When asked whether he would make an appearance in the new show he added:
"I don't think it's set in the time frame. I don't know what the time frame is. My guess would be, if Luke appears, they'd want him younger. [Laughs] So they'd get a different actor. I really don't know."
Way back in 2005, the BBC reported that Lucas will write and produce the first season and then "hand it off from there", while remaining executive producer and general overseer throughout the rest of the series. The style they are aiming for is apparently similar to Lucas’ Young Indiana Jones TV series.
There is no fixed release date for the show, but it's expected sometime in 2011 or 2012 (with the end of 2010 no longer a possibility). According to MTV, casting for the series is currently underway.
Let’s hope the new Star Wars TV series, the first Star Wars spin off featuring live actors, makes up for the sins of the George Lucas follow up movies. I can’t live with another Jar Jar Binks or a young Anakin Skywalker in a futuristic racing vehicle (with sequences that look surprisingly like Xbox or PS3 computer games!). The sacrifices George Lucas appears to have made for the sake of blatant merchandising are disturbing.
Interestingly, speaking of Jar Jar, I came across an old Los Angeles Times article recently that reported that even some of the Lucasfilm team who worked on Star Wars Episode I: The Phantom Menace had doubts about Jar Jar Binks and recognised he would alienate audiences. Phantom's visual effects supervisor Rob Coleman told a seminar that he brought his concerns to George Lucas, who told him that he had designed Jar Jar to appeal to small children. "I only had one audience member to please and that was George Lucas," Coleman said. "If he was happy with what we were doing with Jar Jar, then I was happy."

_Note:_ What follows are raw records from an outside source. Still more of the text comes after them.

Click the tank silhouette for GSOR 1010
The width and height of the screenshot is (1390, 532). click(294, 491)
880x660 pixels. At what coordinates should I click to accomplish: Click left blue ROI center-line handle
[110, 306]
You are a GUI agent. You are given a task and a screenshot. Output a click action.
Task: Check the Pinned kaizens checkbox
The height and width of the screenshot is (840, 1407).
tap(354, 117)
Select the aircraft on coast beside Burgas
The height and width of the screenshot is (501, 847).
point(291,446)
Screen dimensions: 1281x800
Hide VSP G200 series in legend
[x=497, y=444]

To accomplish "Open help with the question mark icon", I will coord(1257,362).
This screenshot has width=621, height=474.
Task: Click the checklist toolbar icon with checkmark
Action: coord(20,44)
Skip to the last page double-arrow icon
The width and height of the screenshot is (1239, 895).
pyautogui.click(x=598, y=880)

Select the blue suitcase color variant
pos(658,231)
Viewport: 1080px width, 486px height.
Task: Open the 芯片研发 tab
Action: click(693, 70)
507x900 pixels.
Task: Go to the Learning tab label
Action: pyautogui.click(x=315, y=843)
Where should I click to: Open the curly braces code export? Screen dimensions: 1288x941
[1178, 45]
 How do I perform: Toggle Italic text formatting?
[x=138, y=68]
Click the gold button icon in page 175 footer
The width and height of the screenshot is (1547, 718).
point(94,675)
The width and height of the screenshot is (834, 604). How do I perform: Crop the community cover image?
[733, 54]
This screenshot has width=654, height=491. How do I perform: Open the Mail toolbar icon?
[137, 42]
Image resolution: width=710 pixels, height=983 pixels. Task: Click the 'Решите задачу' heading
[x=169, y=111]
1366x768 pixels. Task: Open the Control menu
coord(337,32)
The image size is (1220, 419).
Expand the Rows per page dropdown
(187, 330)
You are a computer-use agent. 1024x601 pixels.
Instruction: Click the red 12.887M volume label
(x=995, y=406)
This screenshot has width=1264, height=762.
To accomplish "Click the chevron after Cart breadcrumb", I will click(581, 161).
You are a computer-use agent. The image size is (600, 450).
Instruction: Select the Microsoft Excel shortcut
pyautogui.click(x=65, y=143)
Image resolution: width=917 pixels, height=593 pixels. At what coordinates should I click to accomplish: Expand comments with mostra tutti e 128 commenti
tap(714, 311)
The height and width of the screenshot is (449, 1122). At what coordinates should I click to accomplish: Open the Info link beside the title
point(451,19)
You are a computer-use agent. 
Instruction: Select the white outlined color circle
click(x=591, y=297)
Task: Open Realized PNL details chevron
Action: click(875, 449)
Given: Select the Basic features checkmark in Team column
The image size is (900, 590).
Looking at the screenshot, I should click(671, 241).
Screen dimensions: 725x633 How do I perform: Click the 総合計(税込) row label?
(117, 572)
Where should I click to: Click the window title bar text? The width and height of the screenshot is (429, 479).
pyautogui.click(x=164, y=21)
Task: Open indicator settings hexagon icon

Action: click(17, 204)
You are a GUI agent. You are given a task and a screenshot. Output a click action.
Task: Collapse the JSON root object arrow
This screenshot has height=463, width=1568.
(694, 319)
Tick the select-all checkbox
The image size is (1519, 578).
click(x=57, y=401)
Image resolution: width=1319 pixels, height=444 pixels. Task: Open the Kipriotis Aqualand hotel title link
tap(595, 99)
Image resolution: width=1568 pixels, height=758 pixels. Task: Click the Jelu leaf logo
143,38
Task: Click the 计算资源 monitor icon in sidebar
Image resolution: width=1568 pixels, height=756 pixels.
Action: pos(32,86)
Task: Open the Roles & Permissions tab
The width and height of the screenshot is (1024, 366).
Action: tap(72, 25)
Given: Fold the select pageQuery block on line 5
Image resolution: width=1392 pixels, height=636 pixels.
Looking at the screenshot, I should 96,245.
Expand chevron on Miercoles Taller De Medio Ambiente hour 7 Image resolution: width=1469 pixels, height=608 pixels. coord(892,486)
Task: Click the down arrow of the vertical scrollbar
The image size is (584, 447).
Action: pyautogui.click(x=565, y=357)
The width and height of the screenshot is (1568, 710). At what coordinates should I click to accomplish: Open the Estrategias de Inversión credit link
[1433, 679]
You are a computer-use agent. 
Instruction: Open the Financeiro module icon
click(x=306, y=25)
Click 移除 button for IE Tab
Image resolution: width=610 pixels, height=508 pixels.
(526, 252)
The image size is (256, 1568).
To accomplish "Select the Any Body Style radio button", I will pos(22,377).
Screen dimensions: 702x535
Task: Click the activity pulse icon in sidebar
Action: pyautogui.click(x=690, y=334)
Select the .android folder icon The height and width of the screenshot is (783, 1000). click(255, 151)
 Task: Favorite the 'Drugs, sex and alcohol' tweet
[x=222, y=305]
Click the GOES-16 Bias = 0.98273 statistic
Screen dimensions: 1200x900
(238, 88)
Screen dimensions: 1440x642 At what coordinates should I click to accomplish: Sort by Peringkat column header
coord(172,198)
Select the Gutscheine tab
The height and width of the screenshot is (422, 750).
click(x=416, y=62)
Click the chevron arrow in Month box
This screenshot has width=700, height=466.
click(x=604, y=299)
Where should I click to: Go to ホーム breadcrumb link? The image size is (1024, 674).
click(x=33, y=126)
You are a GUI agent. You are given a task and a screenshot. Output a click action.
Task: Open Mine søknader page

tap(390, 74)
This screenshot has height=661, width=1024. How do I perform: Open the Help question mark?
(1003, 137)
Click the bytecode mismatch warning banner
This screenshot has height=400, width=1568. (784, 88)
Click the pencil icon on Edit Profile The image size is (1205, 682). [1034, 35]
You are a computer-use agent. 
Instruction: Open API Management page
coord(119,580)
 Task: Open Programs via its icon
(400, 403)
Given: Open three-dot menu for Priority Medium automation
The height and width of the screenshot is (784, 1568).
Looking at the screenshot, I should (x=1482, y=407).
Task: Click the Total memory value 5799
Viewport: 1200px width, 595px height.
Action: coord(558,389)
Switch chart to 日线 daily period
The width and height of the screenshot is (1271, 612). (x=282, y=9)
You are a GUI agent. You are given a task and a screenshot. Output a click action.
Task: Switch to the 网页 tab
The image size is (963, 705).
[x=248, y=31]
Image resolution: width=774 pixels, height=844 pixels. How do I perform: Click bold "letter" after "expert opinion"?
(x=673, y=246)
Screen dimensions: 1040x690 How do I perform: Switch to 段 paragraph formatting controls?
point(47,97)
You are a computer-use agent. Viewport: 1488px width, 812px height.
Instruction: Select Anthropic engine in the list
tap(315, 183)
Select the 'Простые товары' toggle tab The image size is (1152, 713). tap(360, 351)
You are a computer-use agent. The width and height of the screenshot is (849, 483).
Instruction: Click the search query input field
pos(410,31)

Apologies to fans of the last three Star Wars movies, but they just don’t do it for me at all. Even making allowances for being younger and more impressionable when I watched the originals, the contrast is too stark.Remember the love story between Anakin and Padme? It was a frightening thing. Please George, save me from the memories of that walking talking animated buffoon, the one and hopefully only Jar Jar Binks. Erase the nightmare. Let your live action Star Wars TV show be a compelling new chapter in a series that has lost its way but deserves to rise from the ashes.